A situação ocorreu no passado dia 24 de outubro, um domingo, pelas 19:00 horas, e foi descrita pelo pai da criança, numa publicação partilhada pela GNR, esta terça-feira, na rede social Facebook.

De acordo com o testemunho, os pais viajavam de automóvel na A1, de Coimbra em direção a Sintra, quando a criança “começou a apresentar algumas dificuldades respiratórias e sinais de sufocamento por vómito”.

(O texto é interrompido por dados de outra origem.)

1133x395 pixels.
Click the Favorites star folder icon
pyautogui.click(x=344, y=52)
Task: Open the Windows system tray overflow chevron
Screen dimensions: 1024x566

A mãe do bebé começou “de imediato” a realizar “manobras de Heimlich”, mas “sem sucesso”, pelo que os pais decidiram “circular com aumento de velocidade” em direção a uma unidade hospitalar.

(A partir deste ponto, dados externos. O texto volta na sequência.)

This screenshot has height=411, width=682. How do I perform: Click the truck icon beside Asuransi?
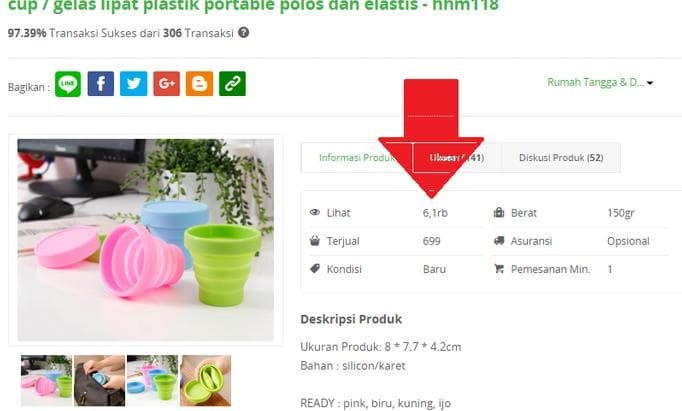tap(499, 241)
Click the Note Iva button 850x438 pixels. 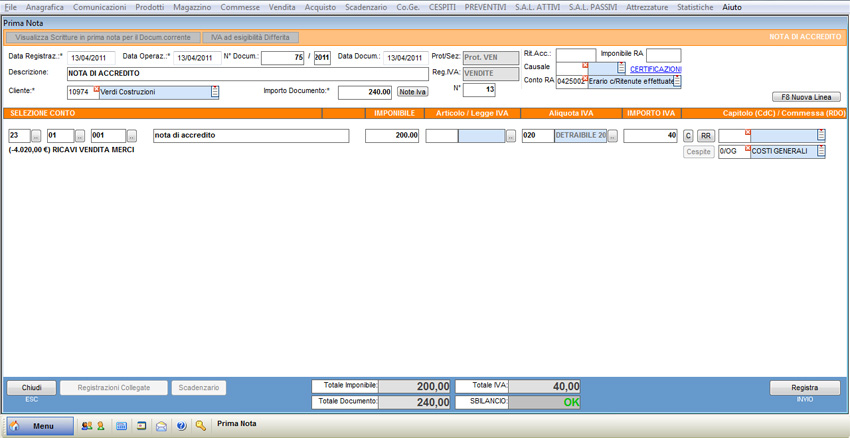[x=412, y=92]
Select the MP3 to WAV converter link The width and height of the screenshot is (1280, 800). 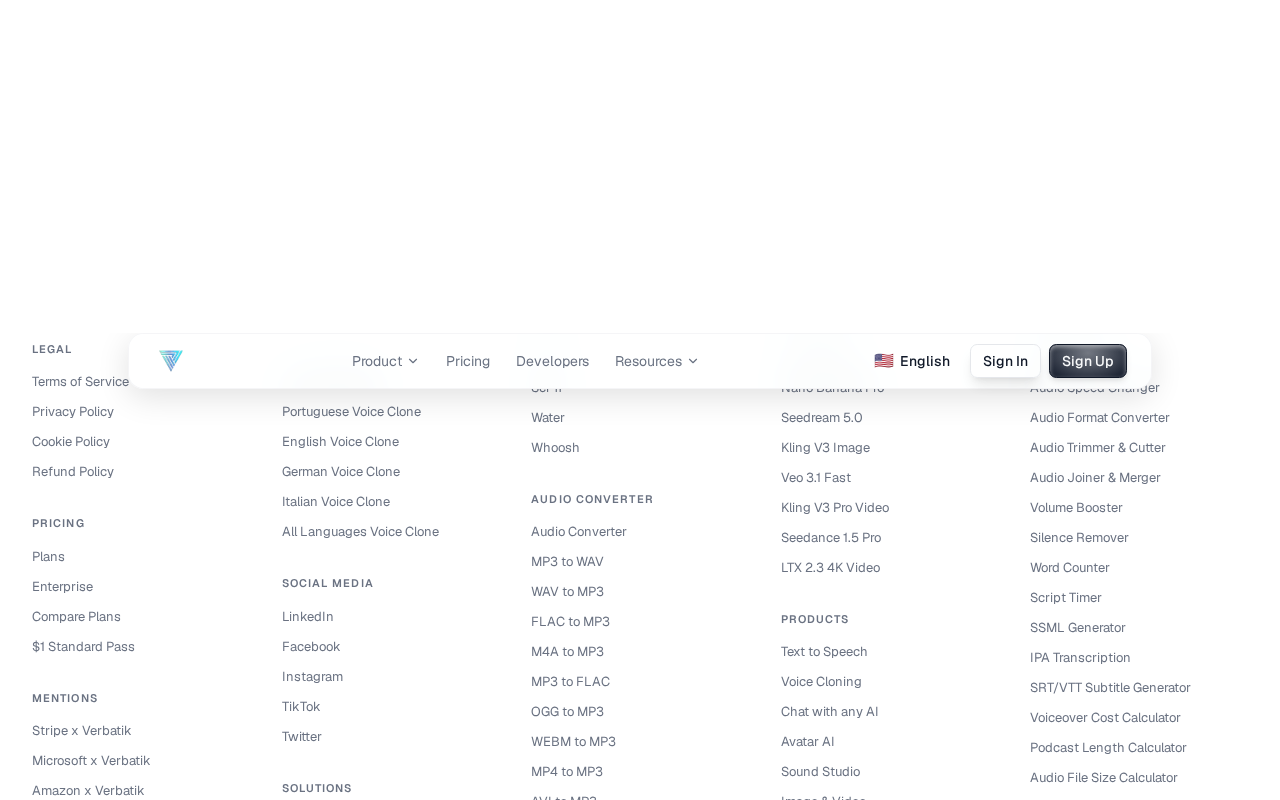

“No caminho, encontrámos uma patrulha de trânsito da GNR, comandada pelo Sargento-ajudante Nelson Ribeiro e, assim que a avistámos, pedimos de imediato ajuda e apoio”, conta o testemunho.

O patrulha pediu que os pais encostassem o automóvel na berma da autoestrada e, assim que o militar soube que se tratava de um sufocamento de um recém-nascido, “começou de imediato as manobras de Heimlich”.

O bebé começou “a chorar e a melhorar a coloração”, lembra o pai, na publicação. “De imediato, o militar da GNR pediu para ficarmos calmos, por forma a tranquilizar-nos, informando que nos levaria em marcha de urgência ao hospital mais perto, o Hospital Distrital de Santarém.”

Os pais seguiram então o veículo da GNR, em marcha de urgência, “com as luzes de emergência ligadas”, e, assim que chegaram à unidade hospitalar, já estavam prontas “equipas de profissionais de saúde" que "logo prestaram os primeiros cuidados médicos”.

“Quero aqui deixar o agradecimento da minha parte e da minha esposa, porque sem a ajuda do Sargento-ajudante Nelson Ribeiro do Comando Territorial de Santarém, o nosso filho já não estaria cá. Foi o nosso anjo. Sem a sua experiência e calma, o nosso filho não teria hipóteses de sobrevivência. Ficarei eternamente agradecido por ter salvo a vida do meu filho e por nos ter ajudado a dirigir a uma unidade de saúde com celeridade e com segurança”, pode ler-se ainda no comunicado do pai do bebé.